Collected data entries.
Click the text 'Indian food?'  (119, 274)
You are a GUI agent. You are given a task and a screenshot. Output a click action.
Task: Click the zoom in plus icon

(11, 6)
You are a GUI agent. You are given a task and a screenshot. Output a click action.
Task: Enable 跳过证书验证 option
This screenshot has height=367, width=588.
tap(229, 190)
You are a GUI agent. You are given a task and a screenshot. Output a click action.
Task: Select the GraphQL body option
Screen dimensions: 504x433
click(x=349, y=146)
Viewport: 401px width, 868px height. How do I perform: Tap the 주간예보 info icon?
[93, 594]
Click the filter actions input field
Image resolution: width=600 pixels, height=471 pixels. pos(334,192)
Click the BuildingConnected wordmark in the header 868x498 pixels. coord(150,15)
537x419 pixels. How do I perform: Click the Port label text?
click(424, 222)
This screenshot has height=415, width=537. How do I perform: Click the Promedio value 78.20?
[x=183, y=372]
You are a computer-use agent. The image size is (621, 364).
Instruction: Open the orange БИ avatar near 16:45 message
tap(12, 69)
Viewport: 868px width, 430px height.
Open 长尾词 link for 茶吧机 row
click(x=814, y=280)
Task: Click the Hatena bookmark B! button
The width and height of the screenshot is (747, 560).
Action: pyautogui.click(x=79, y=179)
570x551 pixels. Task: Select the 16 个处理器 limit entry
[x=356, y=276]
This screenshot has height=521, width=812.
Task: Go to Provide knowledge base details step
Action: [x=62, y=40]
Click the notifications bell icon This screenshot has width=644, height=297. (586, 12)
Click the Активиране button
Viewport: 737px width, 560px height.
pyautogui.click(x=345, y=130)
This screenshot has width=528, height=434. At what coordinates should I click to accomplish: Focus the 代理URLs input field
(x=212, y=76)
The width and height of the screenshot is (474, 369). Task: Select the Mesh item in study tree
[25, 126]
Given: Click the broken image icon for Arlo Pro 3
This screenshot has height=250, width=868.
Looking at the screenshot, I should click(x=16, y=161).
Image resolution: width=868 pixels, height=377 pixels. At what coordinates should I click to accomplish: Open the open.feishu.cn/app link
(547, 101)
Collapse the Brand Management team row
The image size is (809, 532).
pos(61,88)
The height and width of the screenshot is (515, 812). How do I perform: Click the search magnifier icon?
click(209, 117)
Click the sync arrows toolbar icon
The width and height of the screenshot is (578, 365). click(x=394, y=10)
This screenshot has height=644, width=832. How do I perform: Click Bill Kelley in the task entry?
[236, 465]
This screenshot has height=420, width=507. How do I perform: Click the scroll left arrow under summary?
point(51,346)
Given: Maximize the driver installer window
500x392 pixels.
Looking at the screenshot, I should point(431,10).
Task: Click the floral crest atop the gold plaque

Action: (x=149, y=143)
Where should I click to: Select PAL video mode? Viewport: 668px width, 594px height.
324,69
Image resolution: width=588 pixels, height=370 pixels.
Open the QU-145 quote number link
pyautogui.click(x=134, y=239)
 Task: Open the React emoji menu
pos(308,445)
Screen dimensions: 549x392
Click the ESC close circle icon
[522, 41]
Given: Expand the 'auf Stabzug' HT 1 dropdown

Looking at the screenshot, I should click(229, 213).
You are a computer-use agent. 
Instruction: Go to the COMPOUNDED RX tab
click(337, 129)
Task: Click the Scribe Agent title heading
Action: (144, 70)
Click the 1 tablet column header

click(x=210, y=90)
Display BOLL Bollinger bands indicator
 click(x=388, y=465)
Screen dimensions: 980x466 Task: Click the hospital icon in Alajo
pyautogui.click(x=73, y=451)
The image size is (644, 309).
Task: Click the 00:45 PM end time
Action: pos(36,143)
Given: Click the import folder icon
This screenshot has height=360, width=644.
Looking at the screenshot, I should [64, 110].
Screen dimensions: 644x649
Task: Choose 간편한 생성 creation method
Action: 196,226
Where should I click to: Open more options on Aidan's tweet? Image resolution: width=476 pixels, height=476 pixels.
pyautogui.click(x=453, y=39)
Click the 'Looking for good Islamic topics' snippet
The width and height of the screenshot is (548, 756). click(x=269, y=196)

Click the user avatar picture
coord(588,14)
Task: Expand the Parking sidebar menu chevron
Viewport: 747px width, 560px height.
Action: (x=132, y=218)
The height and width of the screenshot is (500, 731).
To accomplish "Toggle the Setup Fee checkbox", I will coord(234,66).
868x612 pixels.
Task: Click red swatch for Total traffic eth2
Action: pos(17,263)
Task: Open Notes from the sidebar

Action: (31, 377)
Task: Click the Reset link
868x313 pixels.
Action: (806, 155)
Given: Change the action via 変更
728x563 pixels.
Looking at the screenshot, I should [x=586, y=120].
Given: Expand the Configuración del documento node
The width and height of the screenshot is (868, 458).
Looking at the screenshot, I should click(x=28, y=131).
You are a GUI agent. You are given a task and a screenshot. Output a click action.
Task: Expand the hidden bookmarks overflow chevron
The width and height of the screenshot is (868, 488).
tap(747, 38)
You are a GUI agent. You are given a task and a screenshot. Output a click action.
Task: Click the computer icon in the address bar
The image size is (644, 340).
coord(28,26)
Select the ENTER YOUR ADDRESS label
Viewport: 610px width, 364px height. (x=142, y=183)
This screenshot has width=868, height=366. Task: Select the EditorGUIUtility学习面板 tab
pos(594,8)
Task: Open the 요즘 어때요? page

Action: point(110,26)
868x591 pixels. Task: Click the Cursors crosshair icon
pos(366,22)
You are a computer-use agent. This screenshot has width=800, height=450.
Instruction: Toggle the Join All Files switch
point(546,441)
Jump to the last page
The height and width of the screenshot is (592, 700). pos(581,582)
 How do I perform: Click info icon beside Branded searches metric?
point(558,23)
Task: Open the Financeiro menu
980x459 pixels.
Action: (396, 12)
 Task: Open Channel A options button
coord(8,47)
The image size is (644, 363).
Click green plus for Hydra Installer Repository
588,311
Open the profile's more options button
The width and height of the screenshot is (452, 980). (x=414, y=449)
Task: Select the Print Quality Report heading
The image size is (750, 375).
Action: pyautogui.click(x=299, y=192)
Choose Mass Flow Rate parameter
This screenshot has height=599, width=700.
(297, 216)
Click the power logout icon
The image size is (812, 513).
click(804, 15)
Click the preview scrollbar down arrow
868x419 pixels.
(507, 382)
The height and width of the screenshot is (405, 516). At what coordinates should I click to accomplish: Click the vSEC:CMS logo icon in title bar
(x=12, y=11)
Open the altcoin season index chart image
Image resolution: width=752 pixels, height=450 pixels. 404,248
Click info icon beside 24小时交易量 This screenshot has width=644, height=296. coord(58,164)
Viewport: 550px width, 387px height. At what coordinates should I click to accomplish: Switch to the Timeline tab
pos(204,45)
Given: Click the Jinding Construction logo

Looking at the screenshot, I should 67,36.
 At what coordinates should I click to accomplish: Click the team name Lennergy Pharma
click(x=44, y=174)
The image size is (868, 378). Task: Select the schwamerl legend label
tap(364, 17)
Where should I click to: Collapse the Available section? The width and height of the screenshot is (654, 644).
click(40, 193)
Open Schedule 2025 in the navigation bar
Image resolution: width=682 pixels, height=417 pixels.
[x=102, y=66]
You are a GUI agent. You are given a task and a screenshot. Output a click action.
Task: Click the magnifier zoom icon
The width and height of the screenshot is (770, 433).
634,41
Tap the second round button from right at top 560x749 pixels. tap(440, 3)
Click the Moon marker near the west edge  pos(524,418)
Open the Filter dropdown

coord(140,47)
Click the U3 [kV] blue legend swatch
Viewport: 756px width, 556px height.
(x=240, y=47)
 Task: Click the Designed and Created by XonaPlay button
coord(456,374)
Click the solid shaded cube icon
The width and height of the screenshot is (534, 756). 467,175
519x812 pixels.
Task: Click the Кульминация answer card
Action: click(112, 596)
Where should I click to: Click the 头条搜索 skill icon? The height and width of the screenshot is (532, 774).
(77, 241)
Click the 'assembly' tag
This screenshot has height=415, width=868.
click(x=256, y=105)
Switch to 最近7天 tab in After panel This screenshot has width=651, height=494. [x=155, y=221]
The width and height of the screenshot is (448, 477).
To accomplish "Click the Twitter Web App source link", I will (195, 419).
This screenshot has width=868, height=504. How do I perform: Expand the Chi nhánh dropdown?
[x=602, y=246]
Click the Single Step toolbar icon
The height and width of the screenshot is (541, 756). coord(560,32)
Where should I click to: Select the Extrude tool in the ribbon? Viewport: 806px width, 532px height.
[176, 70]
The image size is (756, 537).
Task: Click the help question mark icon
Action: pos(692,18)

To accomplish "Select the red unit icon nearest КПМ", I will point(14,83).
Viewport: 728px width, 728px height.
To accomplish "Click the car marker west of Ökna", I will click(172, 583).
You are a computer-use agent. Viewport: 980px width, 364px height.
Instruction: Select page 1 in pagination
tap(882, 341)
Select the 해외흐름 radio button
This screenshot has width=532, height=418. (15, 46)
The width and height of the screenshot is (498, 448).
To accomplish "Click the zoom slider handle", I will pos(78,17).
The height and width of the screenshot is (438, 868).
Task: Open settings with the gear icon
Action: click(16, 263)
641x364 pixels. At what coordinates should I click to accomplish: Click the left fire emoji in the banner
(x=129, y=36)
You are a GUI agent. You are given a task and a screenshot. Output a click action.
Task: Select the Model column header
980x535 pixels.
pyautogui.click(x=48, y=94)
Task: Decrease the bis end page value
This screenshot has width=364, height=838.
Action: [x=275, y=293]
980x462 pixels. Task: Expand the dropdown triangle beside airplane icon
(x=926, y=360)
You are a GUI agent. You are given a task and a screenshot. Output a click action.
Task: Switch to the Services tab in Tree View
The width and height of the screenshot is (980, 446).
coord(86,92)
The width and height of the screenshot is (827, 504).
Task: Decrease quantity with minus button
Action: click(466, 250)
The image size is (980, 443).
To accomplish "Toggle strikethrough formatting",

INSTRUCTIONS TO FOLLOW.
Lines with the word "marker" in them should be copied from the preceding records.

EXERCISE OUTPUT.
Click the Moon marker near the west edge  pos(524,418)
To accomplish "Click the car marker west of Ökna", I will click(172, 583).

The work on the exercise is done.